Terbukti Menista Islam, Ahok Hanya Dituntut Hukuman Percobaan
JAKARTA (Jurnalislam.com) – Terdakwa kasus penistaan agama Islam, Basuki Tjahaya Purnama alias Ahok dituntut hukuman percobaan oleh Jaksa Penuntut Umum (JPU). Dalam sidang pembacaan tuntutan pidana yang digelar di Auditorium Gedung Kementerian Pertanian RI, Ragunan, Jakarta Selatan, Kamis (20/4/2017) JPU menuntut Ahok dengan pidana penjara selama 1 tahun dengan masa percobaan 2 tahun.
Tuntutan pidana percobaan tersebut didasari pada kesimpulan hukum JPU bahwa Ahok telah terbukti bersalah melakukan tindak pidana di muka umum menyatakan perasaan permusuhan, kebencian atau penghinaaan terhadap golongan suatu golongan masyarakat Indonesia sebagaimana dakwaan alternatif kedua Pasal 156 KUHP.
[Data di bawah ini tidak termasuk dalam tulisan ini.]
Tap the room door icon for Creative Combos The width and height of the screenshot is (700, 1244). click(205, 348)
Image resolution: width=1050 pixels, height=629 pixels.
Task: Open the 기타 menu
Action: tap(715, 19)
Selain itu, JPU juga mempertimbangkan alasan yang meringankan dan memberatkan dalam penuntutan ini. Alasan yang memberatkan, perbuatan terdakwa meresahkan masyarakat dan membuat kesalahpahaman antar golongan rakyat Indonesia. Alasan meringankan, terdakwa telah melewati proses hukum ini dengan baik, bersikap sopan, berjasa dalam pembangunan Jakarta, dan mengaku sudah berubah menjadi humanis.
(Baca juga: Hari Ini Tuntutan Pidana Dibacakan, Ahok akan Diberhentikan)
Menanggapi tuntutan JPU tersebut, Kordinator persidangan GNPF MUI, Nasrulloh Nasution mengungkapkan perasaan kecewanya kepada JPU yang tidak menuntut Ahok dengan Pasal Penodaan Agama Islam.
“JPU dalam surat tuntutan telah menguraikan bahwa Ahok terbukti menista agama Islam, tapi yang dipakai Dakwaan Alternatif Pasal 156 KUHP, bukan yang seharusnya yaitu Pasal 156a huruf a KUHP,” katanya seusai menghadiri sidang.
Ia juga menyesalkan JPU yang tidak menuntut hukuman maksimal kepada Ahok, dimana menurut ketentuan Pasal 156a huruf a KUHP ancaman maksimalnya adalah 5 tahun penjara sementara Pasal 156 KUHP 4 tahun penjara.
“Dengan adanya tuntutan pidana penjara 1 tahun dengan masa percobaan 2 tahun, itu artinya Ahok tidak akan menjalankan pidananya di penjara, melainkan hanya wajib lapor saja selama 2 tahun,” jelas Nasrulloh.
“Tidak hanya itu, tuntutan Pasal 156 KUHP yang ancaman pidananya 4 tahun akan dijadikan dalih Kemendagri untuk tidak memberhentikan Ahok”, pungkas Tim Advokasi GNPF MUI ini.